The shortages of protective equipment has been a widespread concern in hospital emergency rooms, with state and federal officials devoting considerable attention to resolving those supply issues. But, union officials said, that effort needs to extend to nursing and assisted living facilities that have been a focal point for viral spread from the earliest days of the crisis.
Federal officials monitoring nursing home cases around the country, estimated that more than 400 of the facilities have at least one positive case. And dozens have faced widespread infection during the outbreak -- exposing not only the vulnerable residents but also those working there. At the Life Care Center in Kirkland, Washington, where 35 people died from COVID-19, 47 of the workers there fell ill.
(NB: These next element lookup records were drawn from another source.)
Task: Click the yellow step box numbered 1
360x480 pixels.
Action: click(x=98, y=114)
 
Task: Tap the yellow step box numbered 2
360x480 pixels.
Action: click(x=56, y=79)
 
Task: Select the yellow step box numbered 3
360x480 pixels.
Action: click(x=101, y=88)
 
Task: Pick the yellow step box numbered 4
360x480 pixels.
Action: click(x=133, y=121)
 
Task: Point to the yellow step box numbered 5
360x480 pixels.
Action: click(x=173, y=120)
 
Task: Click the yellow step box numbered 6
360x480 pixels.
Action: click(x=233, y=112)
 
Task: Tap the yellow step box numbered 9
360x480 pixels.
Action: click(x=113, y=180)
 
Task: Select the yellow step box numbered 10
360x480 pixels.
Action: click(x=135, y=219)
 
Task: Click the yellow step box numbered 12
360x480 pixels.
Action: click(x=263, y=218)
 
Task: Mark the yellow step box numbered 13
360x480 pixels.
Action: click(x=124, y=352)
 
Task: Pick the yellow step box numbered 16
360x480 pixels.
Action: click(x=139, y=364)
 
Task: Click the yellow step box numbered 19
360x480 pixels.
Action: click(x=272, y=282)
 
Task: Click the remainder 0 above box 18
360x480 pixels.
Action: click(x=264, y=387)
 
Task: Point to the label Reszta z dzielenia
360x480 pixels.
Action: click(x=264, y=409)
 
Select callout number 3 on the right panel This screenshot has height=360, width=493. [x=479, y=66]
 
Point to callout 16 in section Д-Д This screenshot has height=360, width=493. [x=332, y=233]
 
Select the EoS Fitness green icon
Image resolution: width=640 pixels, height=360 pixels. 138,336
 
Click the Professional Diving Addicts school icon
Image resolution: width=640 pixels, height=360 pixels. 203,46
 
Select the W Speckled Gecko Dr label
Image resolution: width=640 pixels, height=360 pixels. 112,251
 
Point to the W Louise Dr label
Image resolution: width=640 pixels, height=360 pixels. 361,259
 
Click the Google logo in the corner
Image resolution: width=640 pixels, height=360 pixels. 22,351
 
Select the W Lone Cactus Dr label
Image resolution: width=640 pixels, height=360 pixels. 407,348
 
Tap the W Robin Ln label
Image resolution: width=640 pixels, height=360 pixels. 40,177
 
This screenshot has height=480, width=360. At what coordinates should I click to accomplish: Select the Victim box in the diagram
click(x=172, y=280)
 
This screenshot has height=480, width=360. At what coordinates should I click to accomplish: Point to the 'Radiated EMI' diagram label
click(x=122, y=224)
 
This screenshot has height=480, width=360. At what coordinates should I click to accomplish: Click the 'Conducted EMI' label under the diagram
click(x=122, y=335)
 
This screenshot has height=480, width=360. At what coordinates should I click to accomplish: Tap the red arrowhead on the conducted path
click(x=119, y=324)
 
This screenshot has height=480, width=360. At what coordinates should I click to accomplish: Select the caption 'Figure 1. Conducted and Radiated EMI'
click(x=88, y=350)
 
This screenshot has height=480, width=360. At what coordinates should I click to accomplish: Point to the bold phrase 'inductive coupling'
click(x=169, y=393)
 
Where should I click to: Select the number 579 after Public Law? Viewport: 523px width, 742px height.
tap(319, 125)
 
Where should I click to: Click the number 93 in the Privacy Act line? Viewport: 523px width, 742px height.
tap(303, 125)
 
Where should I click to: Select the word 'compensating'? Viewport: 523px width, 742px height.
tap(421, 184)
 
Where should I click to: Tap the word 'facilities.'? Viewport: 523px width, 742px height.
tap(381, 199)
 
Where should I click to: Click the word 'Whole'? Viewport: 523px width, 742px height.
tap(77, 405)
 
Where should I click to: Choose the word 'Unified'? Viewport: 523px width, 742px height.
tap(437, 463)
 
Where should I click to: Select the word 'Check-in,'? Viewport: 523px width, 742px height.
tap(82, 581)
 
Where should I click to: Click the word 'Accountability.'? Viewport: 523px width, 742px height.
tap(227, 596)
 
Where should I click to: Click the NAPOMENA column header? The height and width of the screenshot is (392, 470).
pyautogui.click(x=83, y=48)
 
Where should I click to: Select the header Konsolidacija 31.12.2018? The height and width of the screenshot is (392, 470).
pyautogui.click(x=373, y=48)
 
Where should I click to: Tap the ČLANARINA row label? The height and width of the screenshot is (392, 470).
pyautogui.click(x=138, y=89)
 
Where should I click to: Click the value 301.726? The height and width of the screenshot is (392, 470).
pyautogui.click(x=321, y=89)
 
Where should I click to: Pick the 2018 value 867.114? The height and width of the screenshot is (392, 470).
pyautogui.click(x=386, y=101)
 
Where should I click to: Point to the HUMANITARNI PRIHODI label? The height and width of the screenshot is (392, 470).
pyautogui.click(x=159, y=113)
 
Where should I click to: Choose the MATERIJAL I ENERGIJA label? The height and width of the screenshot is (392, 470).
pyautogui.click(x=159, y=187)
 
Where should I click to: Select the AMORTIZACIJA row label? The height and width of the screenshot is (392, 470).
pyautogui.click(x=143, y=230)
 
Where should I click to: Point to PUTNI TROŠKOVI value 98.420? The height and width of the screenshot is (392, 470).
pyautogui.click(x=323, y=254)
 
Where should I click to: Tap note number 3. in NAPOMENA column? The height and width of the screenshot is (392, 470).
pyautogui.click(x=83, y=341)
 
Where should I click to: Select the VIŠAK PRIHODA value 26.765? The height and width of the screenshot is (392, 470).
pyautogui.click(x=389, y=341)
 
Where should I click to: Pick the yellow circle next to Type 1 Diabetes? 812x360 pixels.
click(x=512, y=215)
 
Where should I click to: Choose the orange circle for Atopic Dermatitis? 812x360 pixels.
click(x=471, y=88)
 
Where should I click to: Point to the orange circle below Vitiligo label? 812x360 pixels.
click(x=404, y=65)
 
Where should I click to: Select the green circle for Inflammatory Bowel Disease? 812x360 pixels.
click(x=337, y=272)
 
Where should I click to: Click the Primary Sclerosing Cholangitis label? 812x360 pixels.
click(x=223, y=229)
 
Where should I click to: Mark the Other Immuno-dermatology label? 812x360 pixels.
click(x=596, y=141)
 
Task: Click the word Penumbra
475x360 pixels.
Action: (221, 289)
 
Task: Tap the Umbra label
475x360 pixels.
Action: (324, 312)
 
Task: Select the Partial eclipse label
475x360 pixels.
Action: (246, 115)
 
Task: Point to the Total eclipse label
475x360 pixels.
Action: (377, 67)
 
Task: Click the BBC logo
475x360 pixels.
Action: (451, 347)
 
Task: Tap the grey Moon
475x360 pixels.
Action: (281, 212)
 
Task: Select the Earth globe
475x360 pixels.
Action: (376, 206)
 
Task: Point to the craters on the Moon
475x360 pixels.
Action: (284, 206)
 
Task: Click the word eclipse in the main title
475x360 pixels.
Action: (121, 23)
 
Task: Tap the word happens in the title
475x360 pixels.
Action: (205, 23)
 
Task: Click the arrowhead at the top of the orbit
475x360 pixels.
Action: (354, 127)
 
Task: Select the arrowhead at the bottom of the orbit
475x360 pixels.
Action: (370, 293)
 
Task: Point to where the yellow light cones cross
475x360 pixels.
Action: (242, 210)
At a Tennessee home where least 74 residents tested positive, the Gallatin Center for Rehabilitation and Healing, the virus has also spread to at least 33 staff.
Several nursing home workers interviewed by ABC News -- most of whom insisted they not be named for fear of reprisals -- said they have been denied access to protective masks and gowns, been asked to work even after being exposed to infected residents, and are facing dangers they never imagined as the pandemic has worsened. They called themselves the forgotten on the front lines.
"We don’t have anything, not even hand sanitizer," said one health aide working at a 120-bed nursing facility north of Chicago. "We were told that if we wanted to wear masks, we had to bring in our own. Apparently they ran out of supplies."
A licensed practical nurse working at a senior care center in Baltimore said she asked her boss if she could bring in her own mask after the nurses were prohibited from using the available supplies. "I said what happens if I come in today wearing a mask … and they said it's possible termination if I do that," the nurse said.
Dr. Patricia Stone, a Columbia School of Nursing professor who researches infection prevention and control in nursing homes, said the vulnerabilities facing nursing care aides is just as real as with first responders, emergency room doctors and hospital nurses. In part, she said, that is because the work involves close contact with residents.
"All of health care is physical, it really is. It’s intimate," Stone said.
One challenge voiced by several nursing home employees who spoke with ABC News was the fear that getting sick would take not only a physical toll, but also a financial one.
Gretchen Gordon, a qualified medication administrator at Applewood Place Assisted Living in Colorado, said when she had a cough last month her supervisor told her to take an entire week off of work. She understood the reasoning, but that did not make it any easier.
"Now all the bills are coming up due because it's going to be the first and it's rough," she said. "It was really, really hard."
Nursing home companies interviewed by ABC News have acknowledged struggling to maintain supplies -- a widespread issue confronting health care facilities nationwide.
At the SEIU labor union event in California on Wednesday, industry officials, workers, labor leaders and state politicians asked for federal agencies to do more to protect those in nursing facilities.
"Our residents constitute the most at-risk group with regard to this outbreak; in most cases, they are elderly and suffering from pre-existing conditions, many of which are respiratory in nature," said Crystal Solorzano, CEO of ReNew Health Group. "We need to know our employees and residents are being kept safe, and that is not the case right now."